Wool Upholstery Makes Comeback
Contract upholstery has become a re-emerging market for American wool.
There was a time when the chairs in nearly every office (doctors, lawyers, libraries, etc.) were covered in wool. But that began to change with the popularity of synthetic fabrics in the 1980s. Suddenly, wool was out.
The popularity of mid-century modern furnishings can take some of the credit for the reintroduction of wool upholstery, says Peter Kuklinski of Material Technology & Logistics, or MTL.
“A lot of the seating that was popular in the 1950s used chunky wools,” Kuklinski said. “As those pieces have become popular again in recent years, we’ve been asked to start sourcing more wools. Sixty to 70 percent of our yarns are domestic yarns, so when we started to get requests for more wool, we wanted to do an American wool product.”
The supply chain starts with American sheep producers, runs through Chargeurs in South Carolina (where the greasy wool is processed), is spun into yarn at Kraemer Yarns in Nazareth, Penn., and then heads to Littlewood Dyers in Philadelphia. MTL turns the yarn into high-end, woven fabrics at its state of the art plant in Jessup, Penn. Generally, the wool used is in the 28 micron range.

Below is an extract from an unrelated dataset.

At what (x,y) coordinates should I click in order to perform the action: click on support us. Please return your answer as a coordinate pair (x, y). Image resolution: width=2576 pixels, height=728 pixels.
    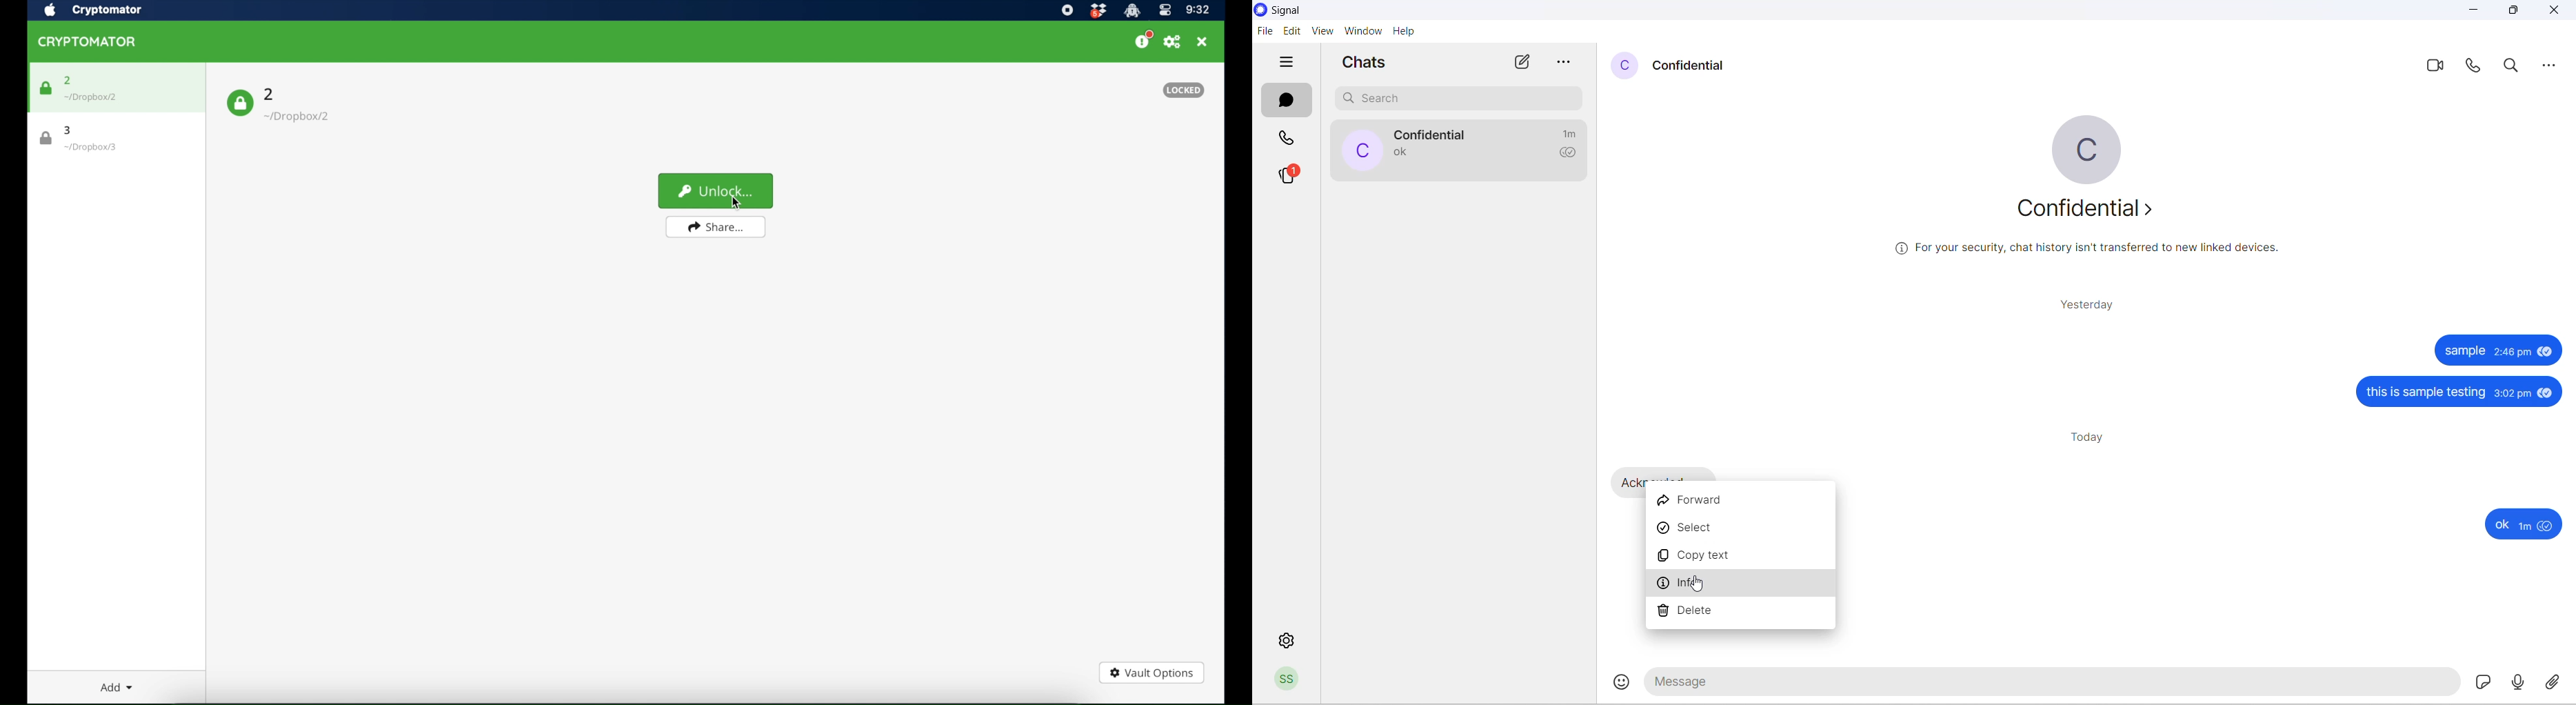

“We’ve always woven some wool at MTL, but it became more of a specialty item and we’d use it in blends,” Kuklinski said. “We did some pure wool work, but it wasn’t a big product for us because people just weren’t asking for it much. In a lot of cases, the people who did use wool were sourcing the product from overseas.”
Wool was the fabric of choice when Kuklinski – a 33-year veteran of the industry – got his start in the business.
“Then it really went down hill and hadn’t come back until just the last couple of years.” Kuklinski said. “I think people have gotten sick of the synthetics. Also, wool is just kind of beautiful on its own. It doesn’t really need anything to make it better.”
MTL is working with furniture designers such as Knoll International and Bernhardt to put its new wool fabrics into use in their designs for both corporate and home interiors.
“We appreciate the efforts of MTL and their suppliers to put wool back into use in the upholstery industry,” said ASI Director of Wool Marketing Rita Kourlis-Samuelson. “America’s sheep producers have long known and understood the value of American wool for a variety of uses. When given a choice, we believe the consumer will see the difference, as well.”
While current orders are relatively small – about 20,000 pounds of wool – there’s certainly room for optimism.
“It took about two and a half years to put this program together, but these fabric programs run for years,” said Jack Donovan, a veteran yarn salesman who worked with Kraemer during the process. “Plus, MTL will have to make these patterns available for four to five years. It took a lot of effort by the sales, marketing and design teams at MTL to develop this program using 100 percent American wool in contract upholstery fabric. I think everyone involved in the process is working hard to make the program successful.”
MTL isn’t completely foreign to the American sheep industry. The company produced the fabric used to make ASI’s 150th anniversary bags in 2015.